Economical Control Methods for Sugarcane Aphids
By Kay Ledbetter, Texas A&M AgriLife Extension
Sorghum producers can reduce input costs and improve their bottom line in the battle against sugarcane aphids in the Texas High Plains through the use of selected varieties and early planting and scouting, according to a Texas A&M AgriLife Research study.
Dr. Ada Szczepaniec, AgriLife Research entomologist in Amarillo, has wrapped up her first year of assessing the impact of planting dates, insecticide seed treatments and resistant varieties of sorghum on the timing and severity of sugarcane aphid infestations in a study near Bushland.
“We demonstrated that use of a sorghum hybrid with tolerance to sugarcane aphids has significant economic benefits because it slows down the growth of the sugarcane aphid population and thus can decrease costs of managing these pests when only one well-timed application of insecticides is needed,” Szczepaniec said.
She said this first year of study also suggests producers can decrease input costs by eliminating expenses on insecticide seed treatments to suppress sugarcane aphids if they plant sorghum early.
But, she added, neither hybrid selection nor insecticide seed treatment eliminates the need for scouting early and often once reports of sugarcane aphid presence in the region emerge. Data collected suggests a focused effort to scout early will help in making well-timed foliar insecticide applications to provide control.
In her study, Szczepaniec evaluated the effect of planting date (early or traditional), sorghum varieties (susceptible or tolerant), and neonicotinoid seed treatments (treated and untreated) on the rate of increase and abundance of sugarcane aphids and sorghum yield.
The protocol included detailed counts of sugarcane aphids once plots were colonized and foliar insecticide applications when aphid numbers reached the 50-125 aphids-per-leaf threshold used in South Texas.
Because little research has been conducted on sugarcane aphid thresholds in the High Plains, she said the already established threshold guidelines from South Texas were used and were effective.
“We suppressed the aphids with an application of a foliar insecticide, and their numbers were very low for three to four weeks after treatments,” Szczepaniec said.
However, she said, based on the first year of data it appears the population increase of sugarcane aphids in the High Plains is much quicker than in South Texas. Only two weeks after colonization, the susceptible hybrid reached or exceeded the threshold of 50-125 sugarcane aphids per leaf.
The tolerant hybrids offered about an additional week of time before thresholds were exceeded, Szczepaniec said. The tolerant sorghum variety had significantly fewer aphids than the susceptible variety.
She said even when the early planted tolerant variety plots were not treated with foliar insecticides, the yield was comparable to the insecticide-treated plots.
“Insecticide seed treatments, on the other hand, offered some protection against aphids, but only in sorghum planted at the traditional planting date, and not in early planted sorghum,” Szczepaniec said.
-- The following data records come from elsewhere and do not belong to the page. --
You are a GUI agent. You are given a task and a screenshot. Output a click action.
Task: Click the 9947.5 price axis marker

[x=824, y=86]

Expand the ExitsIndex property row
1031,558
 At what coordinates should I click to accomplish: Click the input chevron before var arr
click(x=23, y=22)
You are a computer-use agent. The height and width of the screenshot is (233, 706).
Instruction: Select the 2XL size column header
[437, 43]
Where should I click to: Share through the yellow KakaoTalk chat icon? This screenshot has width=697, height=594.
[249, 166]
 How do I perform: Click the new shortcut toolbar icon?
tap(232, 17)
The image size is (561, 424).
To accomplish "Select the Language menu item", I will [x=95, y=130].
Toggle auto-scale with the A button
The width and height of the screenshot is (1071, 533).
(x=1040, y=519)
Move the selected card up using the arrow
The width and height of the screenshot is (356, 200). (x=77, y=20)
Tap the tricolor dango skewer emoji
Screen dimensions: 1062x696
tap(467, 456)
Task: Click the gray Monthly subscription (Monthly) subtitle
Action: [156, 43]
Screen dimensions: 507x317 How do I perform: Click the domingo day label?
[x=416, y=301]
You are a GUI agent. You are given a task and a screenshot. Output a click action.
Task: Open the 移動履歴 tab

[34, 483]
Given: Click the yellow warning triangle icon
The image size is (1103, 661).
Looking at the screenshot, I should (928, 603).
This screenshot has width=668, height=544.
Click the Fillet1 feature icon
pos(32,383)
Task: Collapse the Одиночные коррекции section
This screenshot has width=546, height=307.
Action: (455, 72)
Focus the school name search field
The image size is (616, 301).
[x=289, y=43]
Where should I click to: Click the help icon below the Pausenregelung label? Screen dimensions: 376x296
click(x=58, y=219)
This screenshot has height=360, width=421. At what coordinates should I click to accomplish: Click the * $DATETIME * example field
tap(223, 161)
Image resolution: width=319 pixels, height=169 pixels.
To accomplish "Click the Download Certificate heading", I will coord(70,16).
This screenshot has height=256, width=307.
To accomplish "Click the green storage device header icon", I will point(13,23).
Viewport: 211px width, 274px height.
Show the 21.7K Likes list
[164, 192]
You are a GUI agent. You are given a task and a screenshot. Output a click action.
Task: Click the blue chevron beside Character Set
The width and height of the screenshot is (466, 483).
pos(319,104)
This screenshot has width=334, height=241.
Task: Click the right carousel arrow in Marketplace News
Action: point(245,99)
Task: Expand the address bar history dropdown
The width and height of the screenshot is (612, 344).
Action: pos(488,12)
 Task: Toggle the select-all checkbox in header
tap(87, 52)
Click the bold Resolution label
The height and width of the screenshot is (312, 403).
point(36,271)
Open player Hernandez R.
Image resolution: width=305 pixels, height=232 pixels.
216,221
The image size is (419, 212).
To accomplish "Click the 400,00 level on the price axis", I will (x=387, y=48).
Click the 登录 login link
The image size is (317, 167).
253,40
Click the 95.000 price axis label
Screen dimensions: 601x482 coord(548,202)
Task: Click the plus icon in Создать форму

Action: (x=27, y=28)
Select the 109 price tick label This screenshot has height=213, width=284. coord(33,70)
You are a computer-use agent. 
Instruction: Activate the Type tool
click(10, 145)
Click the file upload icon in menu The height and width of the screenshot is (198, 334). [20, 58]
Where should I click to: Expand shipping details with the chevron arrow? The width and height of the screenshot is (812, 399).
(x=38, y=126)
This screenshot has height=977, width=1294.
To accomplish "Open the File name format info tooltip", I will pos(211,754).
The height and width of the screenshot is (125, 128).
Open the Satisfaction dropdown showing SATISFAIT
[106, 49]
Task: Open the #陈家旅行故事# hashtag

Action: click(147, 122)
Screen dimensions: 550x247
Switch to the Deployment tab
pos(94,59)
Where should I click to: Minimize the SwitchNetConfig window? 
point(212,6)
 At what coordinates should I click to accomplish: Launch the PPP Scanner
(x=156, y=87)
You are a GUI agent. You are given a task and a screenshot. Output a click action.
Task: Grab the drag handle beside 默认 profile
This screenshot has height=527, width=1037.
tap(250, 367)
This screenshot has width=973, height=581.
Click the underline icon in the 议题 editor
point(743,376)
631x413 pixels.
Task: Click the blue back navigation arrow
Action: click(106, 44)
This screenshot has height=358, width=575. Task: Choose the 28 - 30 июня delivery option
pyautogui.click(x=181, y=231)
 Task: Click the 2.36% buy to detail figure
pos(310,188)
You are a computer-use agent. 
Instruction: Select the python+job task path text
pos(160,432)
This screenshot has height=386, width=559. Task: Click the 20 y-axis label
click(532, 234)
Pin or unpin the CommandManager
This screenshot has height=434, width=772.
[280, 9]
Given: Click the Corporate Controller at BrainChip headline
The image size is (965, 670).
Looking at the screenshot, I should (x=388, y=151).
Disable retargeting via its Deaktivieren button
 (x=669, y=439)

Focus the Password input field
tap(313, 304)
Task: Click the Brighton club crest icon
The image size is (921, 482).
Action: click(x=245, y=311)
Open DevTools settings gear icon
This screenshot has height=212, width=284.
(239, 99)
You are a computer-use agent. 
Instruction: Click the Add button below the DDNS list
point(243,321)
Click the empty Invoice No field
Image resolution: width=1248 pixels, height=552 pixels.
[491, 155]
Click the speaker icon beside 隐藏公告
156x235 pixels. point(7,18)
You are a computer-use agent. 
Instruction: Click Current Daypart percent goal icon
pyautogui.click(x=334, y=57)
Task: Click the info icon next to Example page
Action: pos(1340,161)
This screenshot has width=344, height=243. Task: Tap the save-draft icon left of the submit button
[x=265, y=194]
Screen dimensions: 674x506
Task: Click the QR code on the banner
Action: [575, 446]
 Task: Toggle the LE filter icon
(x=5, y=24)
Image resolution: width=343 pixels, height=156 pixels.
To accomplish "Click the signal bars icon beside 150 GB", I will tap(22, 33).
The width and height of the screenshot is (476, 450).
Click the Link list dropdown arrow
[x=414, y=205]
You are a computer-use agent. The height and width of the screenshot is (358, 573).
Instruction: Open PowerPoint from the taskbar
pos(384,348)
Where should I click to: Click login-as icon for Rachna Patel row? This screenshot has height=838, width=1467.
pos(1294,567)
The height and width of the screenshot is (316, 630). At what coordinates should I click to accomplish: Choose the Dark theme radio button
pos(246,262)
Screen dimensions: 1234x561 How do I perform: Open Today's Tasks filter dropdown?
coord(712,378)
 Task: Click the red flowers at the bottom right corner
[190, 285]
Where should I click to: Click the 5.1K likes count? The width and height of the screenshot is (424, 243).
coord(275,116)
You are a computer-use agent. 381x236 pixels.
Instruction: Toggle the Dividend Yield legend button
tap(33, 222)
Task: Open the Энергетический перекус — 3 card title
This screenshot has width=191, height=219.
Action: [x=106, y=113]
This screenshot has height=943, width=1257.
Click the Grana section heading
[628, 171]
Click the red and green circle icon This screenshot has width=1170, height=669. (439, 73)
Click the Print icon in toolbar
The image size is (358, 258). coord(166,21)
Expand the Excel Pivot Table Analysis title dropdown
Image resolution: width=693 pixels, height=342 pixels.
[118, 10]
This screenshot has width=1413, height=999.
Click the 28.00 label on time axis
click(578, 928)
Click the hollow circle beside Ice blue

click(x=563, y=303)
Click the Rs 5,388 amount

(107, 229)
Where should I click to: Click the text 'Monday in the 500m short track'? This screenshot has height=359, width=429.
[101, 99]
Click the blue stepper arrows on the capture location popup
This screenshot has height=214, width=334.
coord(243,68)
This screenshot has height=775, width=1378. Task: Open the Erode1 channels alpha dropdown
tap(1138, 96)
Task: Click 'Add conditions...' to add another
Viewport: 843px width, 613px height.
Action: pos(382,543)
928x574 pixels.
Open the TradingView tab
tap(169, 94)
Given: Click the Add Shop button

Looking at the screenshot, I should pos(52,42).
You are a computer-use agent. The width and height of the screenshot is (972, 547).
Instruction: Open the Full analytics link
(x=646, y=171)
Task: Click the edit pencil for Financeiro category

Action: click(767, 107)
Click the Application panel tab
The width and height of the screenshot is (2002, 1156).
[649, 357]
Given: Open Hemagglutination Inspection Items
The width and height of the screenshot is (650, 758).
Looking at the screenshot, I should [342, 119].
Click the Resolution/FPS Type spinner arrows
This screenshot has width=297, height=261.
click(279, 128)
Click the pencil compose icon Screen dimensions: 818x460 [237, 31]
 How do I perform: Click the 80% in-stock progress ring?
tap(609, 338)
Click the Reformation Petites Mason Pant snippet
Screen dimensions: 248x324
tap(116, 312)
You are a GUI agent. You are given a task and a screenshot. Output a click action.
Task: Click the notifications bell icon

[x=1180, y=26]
Sugarcane aphids on the tolerant hybrid with insecticide seed treatments, particularly when it was planted at the traditional planting date, also did not reach the exponential population growth until approximately four weeks after colonization compared to three weeks on the susceptible hybrid.
“This is relevant, because once the aphids reach this phase, it is extremely hard, if not impossible, to control them,” Szczepaniec said.
She said during the study they noted infestations were very uniform across the plots – once the aphids arrived, almost 100% of the plants had one or more aphids.
“We also did not note honeydew on plants before aphid numbers exceeded 150 per leaf. This means that looking at undersides of individual leaves to assess aphid numbers is likely to be key to spotting their densities before their populations explode.”
In the study, the numbers and diversity of aphid predators were relatively high, even in plots that received foliar insecticide applications. Szczepaniec said it is not possible to estimate if these predators play a large enough role in suppressing aphids until additional data are collected, but their presence is highly desirable, especially after foliar insecticides are applied.
All plots were hand-harvested, because using mechanical equipment to harvest the unsprayed plots would have resulted in harvesting issues and losses in yield, she said.
“It is important to note this is only one year of field data, and additional work is necessary to validate these outcomes. However, the early conclusions based on this research would be to scout often, especially at the end of July based on the 2015 and 2016 sugarcane aphid reports, and apply insecticides when thresholds are reached; use tolerant varieties of sorghum if they are agronomically sound for the area; and, if sugarcane aphids are the key pest of concern early in the season, omit insecticide seed treatments when planting sorghum early.”
Szczepaniec said there is too much variability in field research to rely solely on a single year of data. There is also a significant need to measure in a more precise manner the economic threshold of sugarcane aphids in sorghum colonized at flowering and beyond.
“If sorghum can tolerate higher sugarcane aphid numbers at later growth stages without impacting yield, it would improve our ability to properly time insecticides to control populations and ‘buy’ more time from initial colonization to insecticide application,” she said.
Szczepaniec also said it would be of benefit to sorghum production in the region if more tolerant hybrids well-suited to the growing conditions were evaluated.